僕も学生時代に、シミュレーションゲームにはまっていたとき、『タクティクス』という雑誌でロンメル将軍のアフリカでの活躍を読んで、「この人がドイツ軍全体を率いていたら、どうなったんだろう?」と想像したものでした。
ロンメル将軍は、ヒトラー暗殺に関与した、ということで自殺を強要された、というのも、後世からみれば、「あのヒトラーを除こうとした、良心的な人物」だと思われやすくもあったんですよね。
実際に、戦場では良心に反する敵の虐殺命令は拒否していた、という記録もあります。
この本では、そのロンメル将軍は、本当に「名将」だったのか?という疑問に対して、彼の生涯と史料をたどりながら、答えを出そうとしているのです。

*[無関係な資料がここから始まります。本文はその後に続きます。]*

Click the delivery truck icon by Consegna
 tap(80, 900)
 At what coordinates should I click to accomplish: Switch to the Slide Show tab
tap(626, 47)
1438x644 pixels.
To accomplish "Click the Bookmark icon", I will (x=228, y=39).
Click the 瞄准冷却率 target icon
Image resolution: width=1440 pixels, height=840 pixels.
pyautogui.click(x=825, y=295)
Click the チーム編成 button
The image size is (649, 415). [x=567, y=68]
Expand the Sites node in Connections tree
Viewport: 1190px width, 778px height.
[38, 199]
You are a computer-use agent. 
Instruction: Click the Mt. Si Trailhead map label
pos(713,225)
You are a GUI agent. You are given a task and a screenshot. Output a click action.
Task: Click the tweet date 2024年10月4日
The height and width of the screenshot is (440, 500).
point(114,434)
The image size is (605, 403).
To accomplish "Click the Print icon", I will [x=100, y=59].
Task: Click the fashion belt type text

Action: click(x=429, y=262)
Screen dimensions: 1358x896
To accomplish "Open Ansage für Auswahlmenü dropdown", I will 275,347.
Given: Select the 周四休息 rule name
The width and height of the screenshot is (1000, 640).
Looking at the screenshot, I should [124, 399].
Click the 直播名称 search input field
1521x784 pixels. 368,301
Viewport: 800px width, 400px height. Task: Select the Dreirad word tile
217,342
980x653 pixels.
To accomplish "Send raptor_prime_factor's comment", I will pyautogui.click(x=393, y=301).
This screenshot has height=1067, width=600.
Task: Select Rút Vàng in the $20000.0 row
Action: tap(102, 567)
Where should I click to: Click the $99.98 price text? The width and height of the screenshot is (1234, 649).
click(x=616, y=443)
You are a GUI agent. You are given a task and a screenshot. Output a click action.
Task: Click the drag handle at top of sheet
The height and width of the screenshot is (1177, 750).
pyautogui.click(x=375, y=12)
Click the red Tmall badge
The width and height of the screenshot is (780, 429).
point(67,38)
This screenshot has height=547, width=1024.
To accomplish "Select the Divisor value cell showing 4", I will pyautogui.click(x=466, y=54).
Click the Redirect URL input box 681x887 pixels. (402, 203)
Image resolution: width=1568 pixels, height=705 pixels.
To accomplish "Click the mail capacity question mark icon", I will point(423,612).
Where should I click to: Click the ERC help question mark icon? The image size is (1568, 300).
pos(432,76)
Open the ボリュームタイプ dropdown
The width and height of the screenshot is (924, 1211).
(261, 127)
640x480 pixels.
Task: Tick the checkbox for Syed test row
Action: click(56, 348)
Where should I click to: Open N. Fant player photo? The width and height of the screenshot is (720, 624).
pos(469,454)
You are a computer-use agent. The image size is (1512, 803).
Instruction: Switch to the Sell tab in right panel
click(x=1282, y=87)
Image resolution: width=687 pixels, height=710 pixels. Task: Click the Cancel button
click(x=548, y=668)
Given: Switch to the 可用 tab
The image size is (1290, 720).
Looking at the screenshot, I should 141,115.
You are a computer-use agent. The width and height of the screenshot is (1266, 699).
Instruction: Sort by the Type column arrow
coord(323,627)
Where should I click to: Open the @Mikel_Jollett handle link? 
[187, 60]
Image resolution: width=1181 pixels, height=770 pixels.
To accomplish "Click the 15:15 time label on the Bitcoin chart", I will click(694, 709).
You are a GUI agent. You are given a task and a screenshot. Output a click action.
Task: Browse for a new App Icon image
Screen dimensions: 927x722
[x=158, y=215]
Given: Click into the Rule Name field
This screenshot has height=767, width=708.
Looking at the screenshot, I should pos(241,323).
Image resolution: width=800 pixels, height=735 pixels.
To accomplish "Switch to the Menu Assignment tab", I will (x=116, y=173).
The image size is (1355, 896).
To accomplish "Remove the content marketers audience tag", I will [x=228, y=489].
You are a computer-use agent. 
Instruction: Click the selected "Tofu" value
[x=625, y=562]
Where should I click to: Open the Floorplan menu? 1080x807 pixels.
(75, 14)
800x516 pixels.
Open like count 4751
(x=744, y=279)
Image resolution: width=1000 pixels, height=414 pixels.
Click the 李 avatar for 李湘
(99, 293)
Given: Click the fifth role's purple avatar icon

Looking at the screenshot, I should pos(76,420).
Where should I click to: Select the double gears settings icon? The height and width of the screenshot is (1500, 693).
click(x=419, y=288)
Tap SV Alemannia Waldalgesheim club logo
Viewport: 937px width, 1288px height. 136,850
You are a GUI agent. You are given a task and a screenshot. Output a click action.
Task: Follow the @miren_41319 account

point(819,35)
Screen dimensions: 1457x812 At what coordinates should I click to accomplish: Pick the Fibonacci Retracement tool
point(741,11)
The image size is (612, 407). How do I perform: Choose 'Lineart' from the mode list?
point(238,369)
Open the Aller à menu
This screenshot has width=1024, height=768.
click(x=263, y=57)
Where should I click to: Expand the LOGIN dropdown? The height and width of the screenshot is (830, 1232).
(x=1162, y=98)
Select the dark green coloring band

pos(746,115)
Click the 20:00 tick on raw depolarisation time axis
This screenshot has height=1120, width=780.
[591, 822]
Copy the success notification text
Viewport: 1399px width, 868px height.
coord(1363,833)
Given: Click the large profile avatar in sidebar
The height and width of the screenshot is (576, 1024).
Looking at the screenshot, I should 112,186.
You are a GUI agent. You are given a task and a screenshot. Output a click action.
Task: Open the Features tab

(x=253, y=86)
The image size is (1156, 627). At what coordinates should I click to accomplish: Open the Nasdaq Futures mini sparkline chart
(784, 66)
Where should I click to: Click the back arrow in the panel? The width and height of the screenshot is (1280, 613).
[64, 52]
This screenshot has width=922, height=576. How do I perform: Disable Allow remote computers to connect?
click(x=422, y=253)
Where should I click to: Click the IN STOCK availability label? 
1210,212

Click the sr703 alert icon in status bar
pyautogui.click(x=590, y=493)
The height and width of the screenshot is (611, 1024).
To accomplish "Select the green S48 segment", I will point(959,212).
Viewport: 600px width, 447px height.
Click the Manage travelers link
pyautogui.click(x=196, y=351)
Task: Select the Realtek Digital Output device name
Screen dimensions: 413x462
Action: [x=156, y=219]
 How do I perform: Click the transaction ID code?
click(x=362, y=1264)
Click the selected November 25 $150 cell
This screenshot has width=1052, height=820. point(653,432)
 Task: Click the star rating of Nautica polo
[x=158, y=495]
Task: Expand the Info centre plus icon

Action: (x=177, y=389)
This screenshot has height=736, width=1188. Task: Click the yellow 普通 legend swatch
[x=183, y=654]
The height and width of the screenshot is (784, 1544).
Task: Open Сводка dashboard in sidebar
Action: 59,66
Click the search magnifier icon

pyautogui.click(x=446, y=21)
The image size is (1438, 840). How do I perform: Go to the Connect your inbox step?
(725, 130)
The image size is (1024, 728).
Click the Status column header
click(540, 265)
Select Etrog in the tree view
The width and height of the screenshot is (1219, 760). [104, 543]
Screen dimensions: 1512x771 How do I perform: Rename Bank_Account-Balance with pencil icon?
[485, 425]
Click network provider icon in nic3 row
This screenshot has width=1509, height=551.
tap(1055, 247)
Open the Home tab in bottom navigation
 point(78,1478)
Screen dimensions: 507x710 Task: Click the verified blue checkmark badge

僕はこの本を読んでいて、子供の頃、『三国志(演義)』にハマっていた頃のことを思い出していました。
子供向けの本や人形劇の三国志から入った僕にとって、諸葛亮孔明というのは、風向きさえ変えることができ、少ない兵力で大軍勢をきりきり舞いさせる天才軍師で、無敵の存在だったのです。もう少し孔明が長生きしていたら、劉備が孔明の制止に耳を貸さずに呉を攻めて、夷陵で大敗しなければ……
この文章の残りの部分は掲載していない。